MANILA — The House of Representatives has approved on third and final reading a measure strengthening the country’s safeguards against online child sexual abuse and exploitation, including new provisions addressing artificial intelligence (AI)-generated content.
In a report, it said that House Bill No. 9461, or the proposed Child Online Safety and Protection Act of 2026, was approved during Tuesday’s plenary session with 284 affirmative votes.
The measure seeks to strengthen Republic Act No. 11930, or the Anti-Online Sexual Abuse or Exploitation of Children and Anti-Child Sexual Abuse or Exploitation Materials Act, by expanding enforcement tools and updating legal definitions to cover emerging digital threats.
One of its key provisions expands the definition of child sexual abuse or exploitation materials to include AI-generated, synthetic, and digitally manipulated content, including deepfakes involving children.
It also criminalizes a wider range of offenses such as online grooming, sexual extortion, luring, image-based sexual abuse, and livestreamed exploitation.
Under the bill, those convicted of producing, distributing, livestreaming, or facilitating child sexual abuse materials may face life imprisonment and fines of at least P2 million.
Meanwhile, possession of such materials may be punishable by up to 20 years in prison, while knowingly accessing them may carry penalties of up to 12 years of imprisonment.
“The message is simple and unequivocal: those who exploit children, whether through digital platforms, financial networks or emerging technologies, will be pursued and held accountable.
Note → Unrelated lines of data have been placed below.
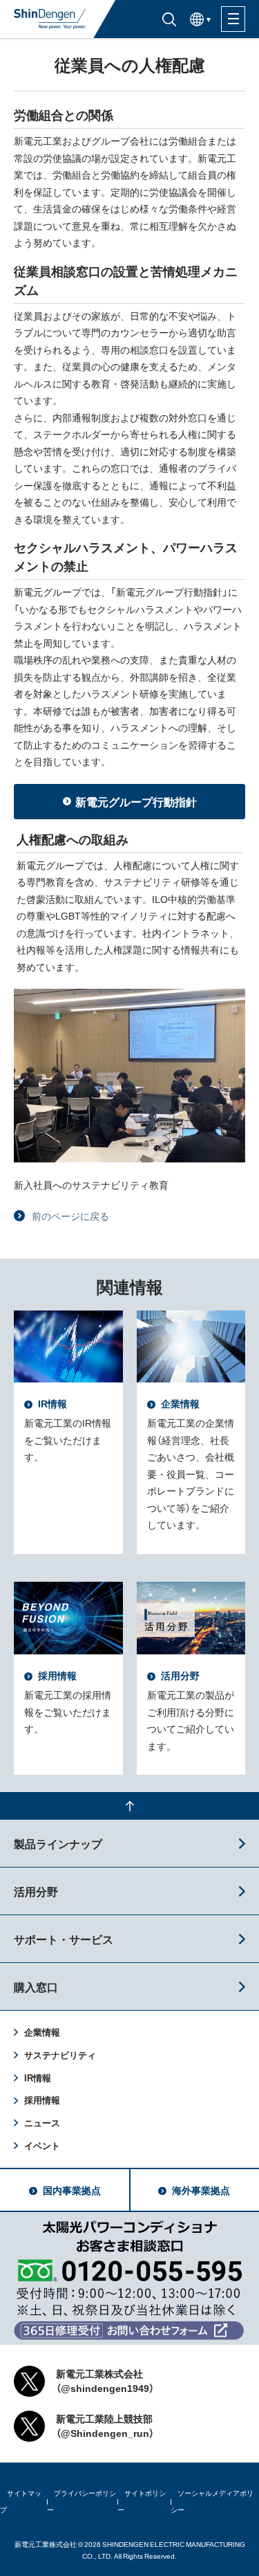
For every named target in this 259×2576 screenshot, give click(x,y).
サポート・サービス (63, 1938)
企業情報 (42, 2031)
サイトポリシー (141, 2501)
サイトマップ (20, 2501)
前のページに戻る (70, 1216)
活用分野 (36, 1891)
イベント (42, 2145)
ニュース (42, 2122)
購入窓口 (36, 1986)
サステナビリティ (60, 2054)
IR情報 (37, 2077)
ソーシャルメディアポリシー (212, 2501)
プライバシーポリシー (81, 2501)
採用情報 (42, 2099)
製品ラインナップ (58, 1843)
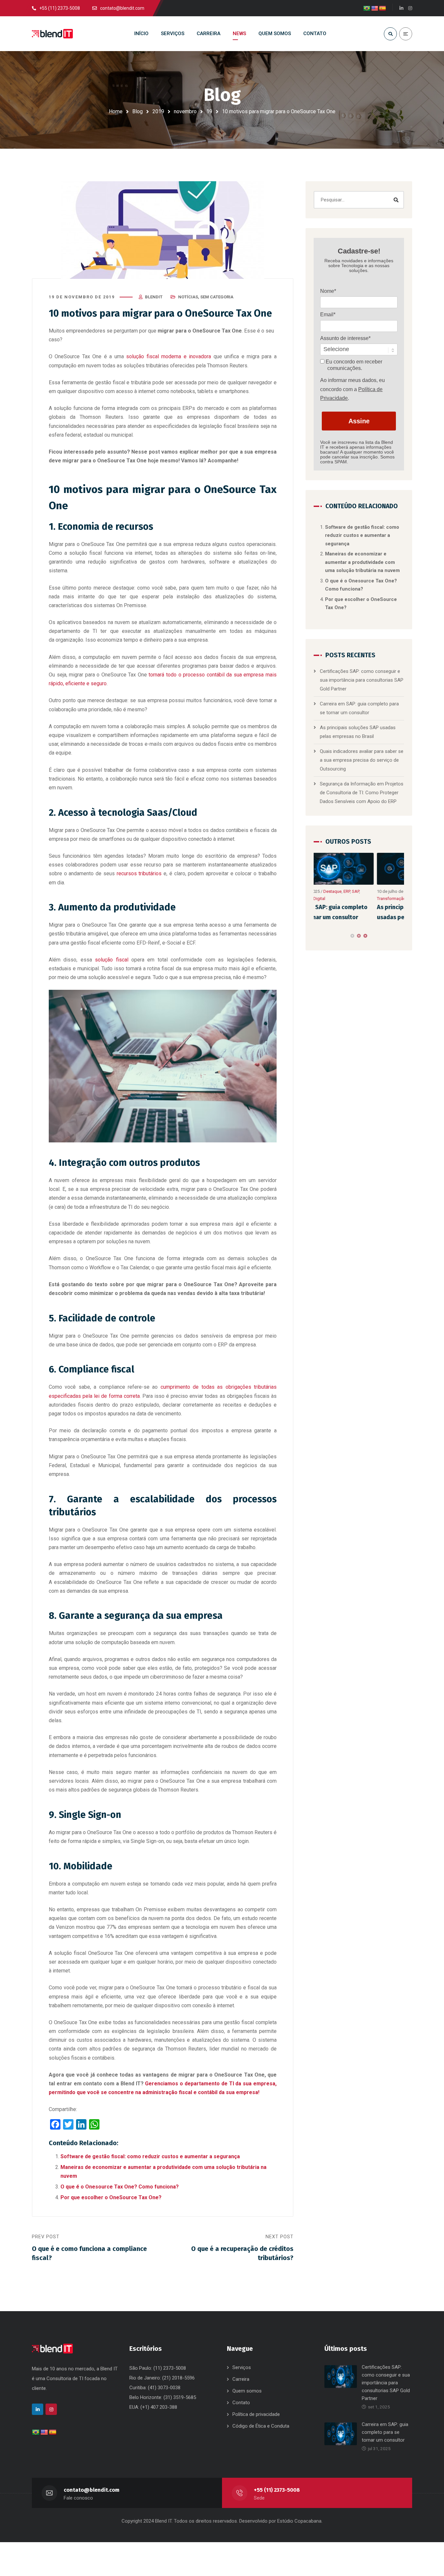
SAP (399, 891)
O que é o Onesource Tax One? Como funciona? (119, 2187)
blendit (154, 296)
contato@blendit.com (91, 2490)
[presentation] (317, 936)
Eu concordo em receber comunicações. (353, 365)
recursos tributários (139, 873)
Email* (327, 314)
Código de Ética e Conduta (260, 2426)
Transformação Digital (335, 898)
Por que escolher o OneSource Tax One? (111, 2197)
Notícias (188, 296)
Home (116, 111)
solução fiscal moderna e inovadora (168, 356)
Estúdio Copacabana (299, 2521)
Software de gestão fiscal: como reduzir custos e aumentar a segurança (150, 2156)
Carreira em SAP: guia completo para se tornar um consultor (385, 2432)
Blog (137, 111)
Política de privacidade (256, 2414)
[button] (352, 936)
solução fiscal (111, 960)
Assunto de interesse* (345, 338)
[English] (374, 9)
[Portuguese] (367, 9)
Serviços (241, 2367)
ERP (377, 891)
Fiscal (388, 891)
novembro (185, 111)
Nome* (328, 291)
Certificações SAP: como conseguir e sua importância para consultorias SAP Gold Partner (361, 680)
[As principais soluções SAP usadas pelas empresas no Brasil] (359, 869)
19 (209, 111)
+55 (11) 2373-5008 (277, 2490)
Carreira (240, 2379)
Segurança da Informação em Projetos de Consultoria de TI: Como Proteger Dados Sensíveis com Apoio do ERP (361, 792)
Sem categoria (216, 296)
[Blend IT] (52, 34)
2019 (158, 111)
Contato (241, 2403)
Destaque (363, 891)
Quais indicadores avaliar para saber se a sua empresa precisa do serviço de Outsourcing (361, 760)
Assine (359, 421)
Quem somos (247, 2391)
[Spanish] (382, 9)
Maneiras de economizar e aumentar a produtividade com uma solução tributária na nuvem (362, 562)
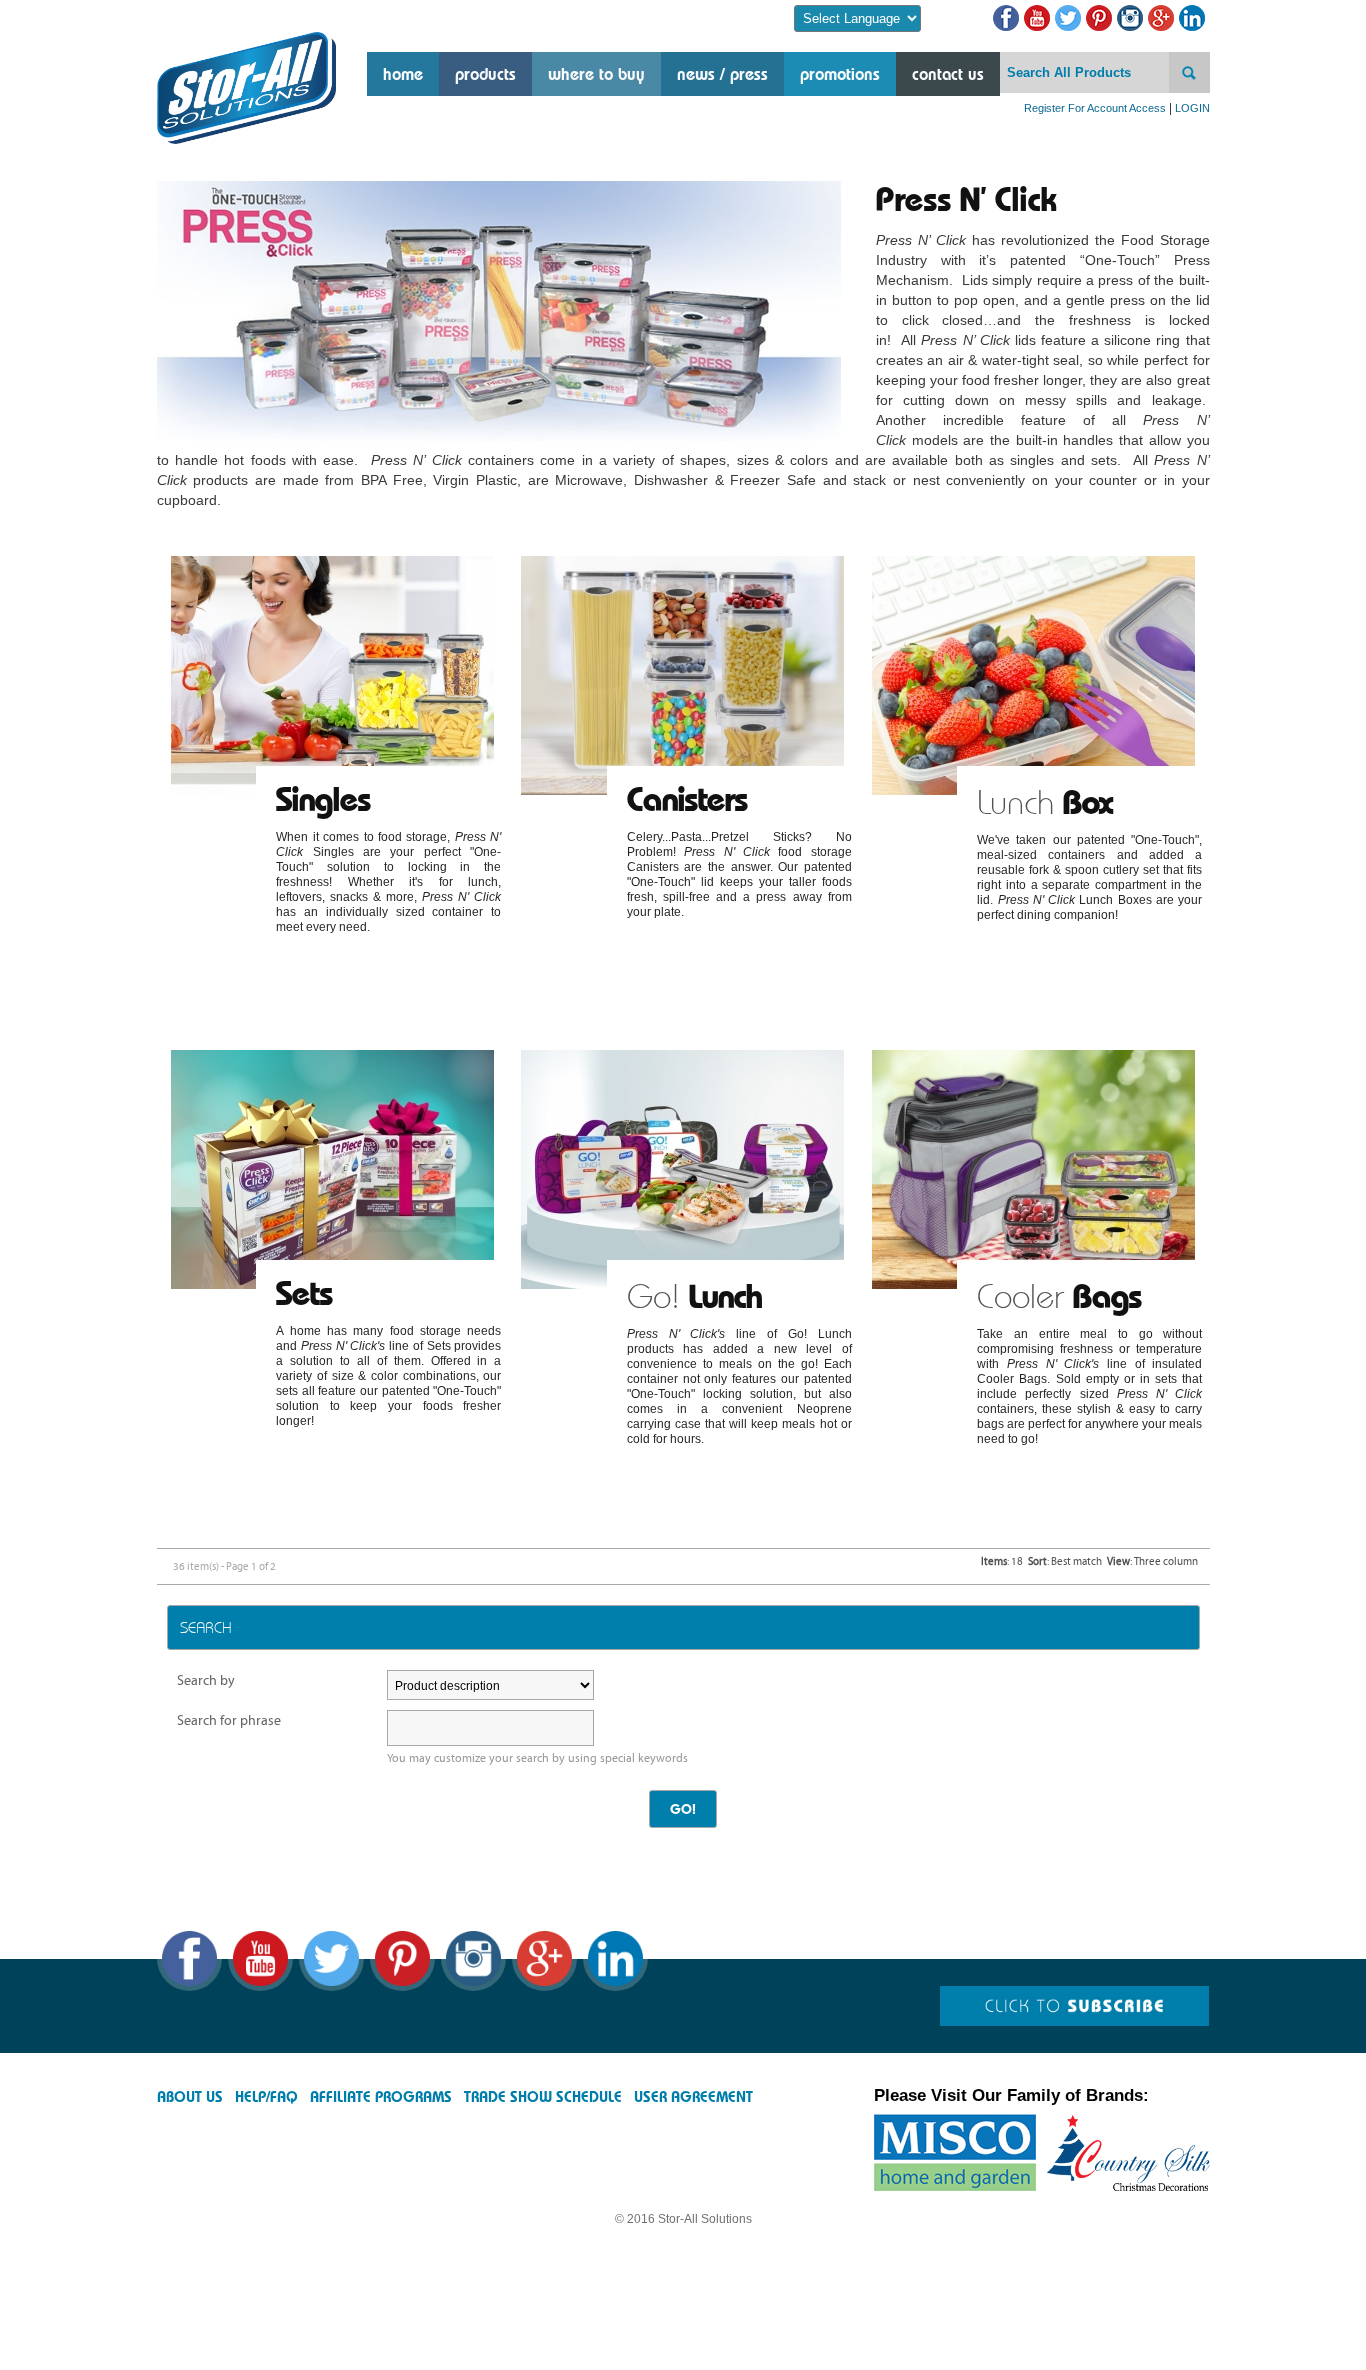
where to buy (596, 74)
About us (190, 2097)
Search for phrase (229, 1720)
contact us (948, 74)
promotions (840, 74)
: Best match (1065, 1561)
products (485, 74)
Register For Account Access (1095, 108)
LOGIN (1192, 108)
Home (403, 74)
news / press (722, 74)
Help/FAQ (266, 2097)
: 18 (1002, 1561)
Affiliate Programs (381, 2097)
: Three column (1152, 1561)
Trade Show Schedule (543, 2097)
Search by (206, 1680)
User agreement (693, 2097)
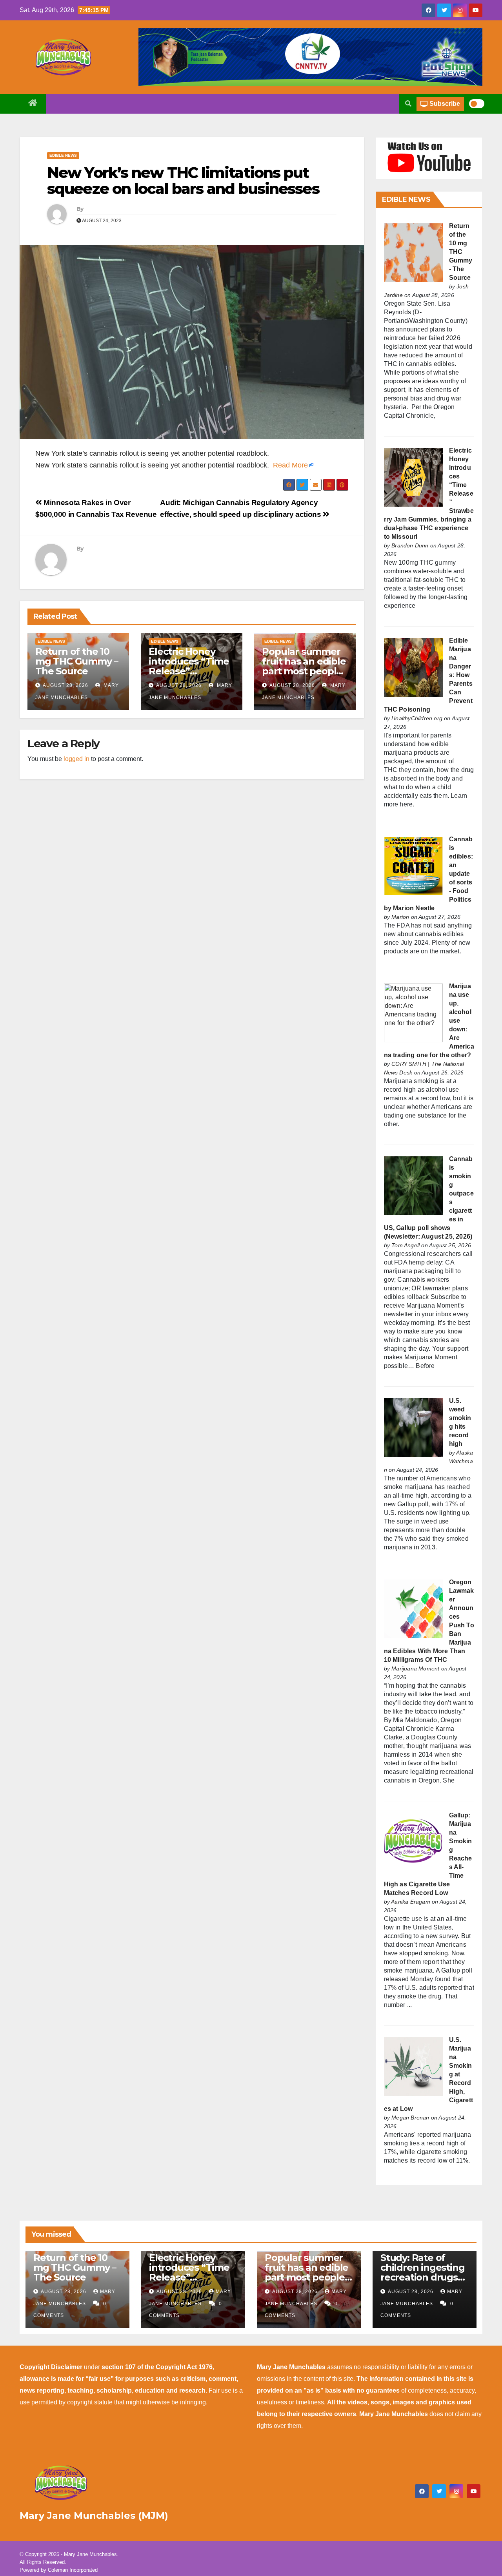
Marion (400, 917)
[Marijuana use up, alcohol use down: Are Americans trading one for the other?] (413, 1012)
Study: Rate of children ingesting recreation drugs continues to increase (422, 2277)
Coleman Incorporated (73, 2570)
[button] (408, 103)
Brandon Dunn (409, 545)
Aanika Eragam (410, 1901)
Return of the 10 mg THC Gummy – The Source (76, 661)
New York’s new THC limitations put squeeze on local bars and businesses (183, 180)
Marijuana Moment (415, 1668)
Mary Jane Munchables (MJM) (94, 2515)
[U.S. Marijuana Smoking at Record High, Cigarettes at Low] (413, 2066)
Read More (290, 465)
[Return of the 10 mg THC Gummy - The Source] (413, 252)
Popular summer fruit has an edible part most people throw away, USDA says (304, 671)
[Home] (33, 104)
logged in (76, 758)
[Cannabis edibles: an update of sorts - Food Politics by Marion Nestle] (413, 865)
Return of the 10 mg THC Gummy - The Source (461, 252)
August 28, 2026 (65, 685)
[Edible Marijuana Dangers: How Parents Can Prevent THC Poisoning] (413, 667)
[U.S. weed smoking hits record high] (413, 1427)
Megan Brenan (410, 2117)
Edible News (63, 155)
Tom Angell (405, 1245)
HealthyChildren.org (416, 718)
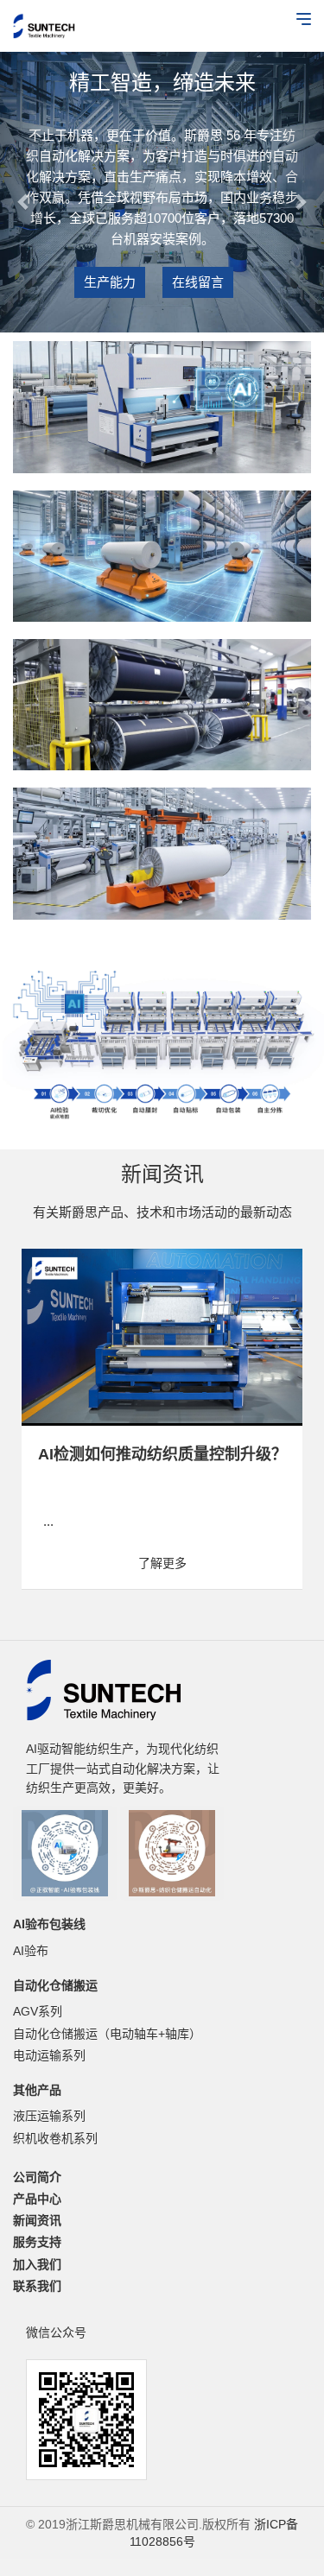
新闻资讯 (37, 2220)
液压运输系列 (49, 2116)
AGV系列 (37, 2011)
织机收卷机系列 (55, 2138)
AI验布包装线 (49, 1924)
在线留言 (198, 282)
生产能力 (110, 282)
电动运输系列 (49, 2055)
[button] (24, 192)
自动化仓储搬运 (55, 1985)
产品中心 (37, 2199)
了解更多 (250, 1563)
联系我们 (37, 2286)
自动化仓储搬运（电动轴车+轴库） (107, 2034)
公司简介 (37, 2177)
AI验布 (30, 1951)
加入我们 (37, 2264)
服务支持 (37, 2242)
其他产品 (37, 2090)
Technology may evolve, but our commitment to protecting children must remain one step ahead of those who seek to harm them,” House Speaker Faustino “Bojie” G. Dy III said.
ML Party-list Rep. Leila de Lima said the measure goes beyond policy reform and serves as a moral obligation for lawmakers.
“The digital landscape that our children inhabit has become a hunting ground for predators who operate with technological sophistication that our current legal frameworks have not yet matched. Every day, across our archipelago, children are exploited through livestreamed abuse, deepfakes engineered to destroy their dignity, sexual extortion schemes, and the circulation of material that wounds them not just once but perpetually through its redistribution online,” De Lima said.